I see that multiple disks on a VM can be processed at the same time. Are all of these disks written to the same backup file or are they distributed across multiple files. Today I have my backups spread across multiple LUNs to prevent IO contention. Is there some new V7 magic which helps with this?

Post by **Gostev** » Jul 03, 2013 2:23 pm this post

With tape in the equation, you may not need secondary backup repositories at all.

I guess you are thinking in terms of legacy architecture here. Unlike with the primary storage, it does not matter how long synthetic full backup takes on secondary backup repositories (because backup copy is done outside of the backup window).

Same backup file for each backup job, no changes here.

Post by **dellock6** » Jul 03, 2013 5:36 pm this post

I'm liking this thread, really. Just saying

Luca.

AJ83 · Post by **AJ83** » Jul 03, 2013 9:23 pm this post

I use reverse incremental for all my backups, this way i`m able to offload the vbk`s to tape every day. This seems to be overkill, but when i would use incrementals, i would need to load alot of tapes in a disaster recovery scenario. This would mean more chance of restore failure and longer restore time.

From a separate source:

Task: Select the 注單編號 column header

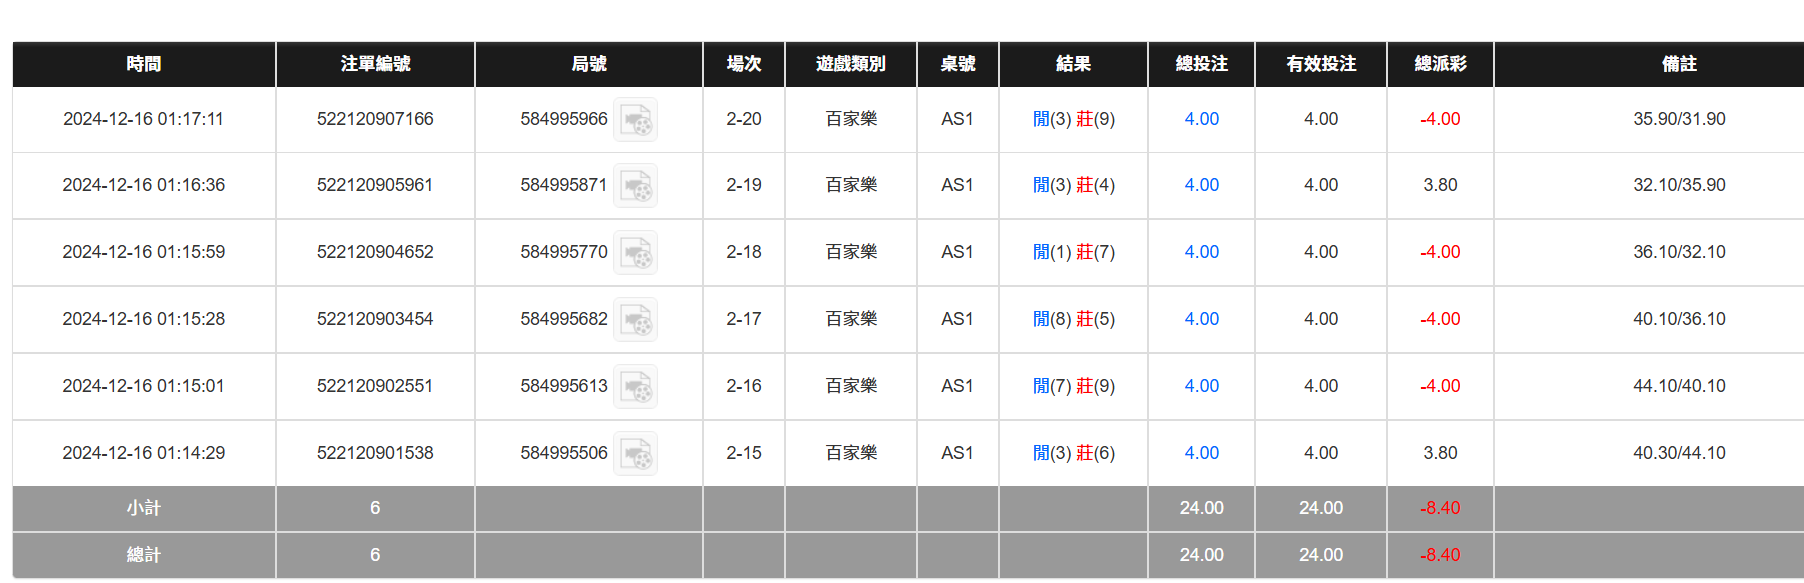Action: point(375,64)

What i miss in the reverse incremental backup scenario is a possibility to let veeam place the vrb files in a different location from the vbk. This way i would be able to keep the vbk on fast storage (even SSD!) while it offloads the vrb`s to a slower tier for long retention. This would speed up my backups and give me less chance of shoeshining on the tapedrives.

Post by **dellock6** » Jul 03, 2013 9:44 pm this post

Well, in a certain way BackupCopy will allow you to do so. Just keep only 2-3 restore points in the fast primary storage, and offload older restore points to slow storage using BackupCopy. It's not exactly what you are asking for, but the result is pretty the same...

Luca.

Post by **veremin** » Jul 04, 2013 8:16 am this post

This way i would be able to keep the vbk on fast storage (even SSD!) while it offloads the vrb`s to a slower tier for long retention.

To some extent it’s what Anton was talking about. So, utilize your fast SSD storage as a local repository for short-term retention goals, meanwhile, copy backup data to an offsite appliance for the archival purpose. With the introduction of version 7, it can either be tapes, or just slow devices with required capacity (to which data will be copied via Backup Copy Job) or you can even mix both.

Thanks.

AJ83 · Post by **AJ83** » Jul 04, 2013 10:08 am this post

dellock6 wrote:Well, in a certain way BackupCopy will allow you to do so. Just keep only 2-3 restore points in the fast primary storage, and offload older restore points to slow storage using BackupCopy. It's not exactly what you are asking for, but the result is pretty the same...

Luca.

Sure, but then the older incrementals are out of the chain, it would mean a big hassle to use/search them. How would that work, would i need the whole chain in one place to be able to go back to earlier backward incrementals? Because in that case, i would need to copy the vbk to the archive location to be able to use the backward incrementals.

Im curious if the new 'Storage space' feature of server 2012 can be used to create what i want.

Post by **veremin** » Jul 04, 2013 10:54 am this post

Sure, but then the older incrementals are out of the chain, it would mean a big hassle to use/search them. How would that work, would i need the whole chain in one place to be able to go back to earlier backward incrementals? Because in that case, i would need to copy the vbk to the archive location to be able to use the backward incrementals.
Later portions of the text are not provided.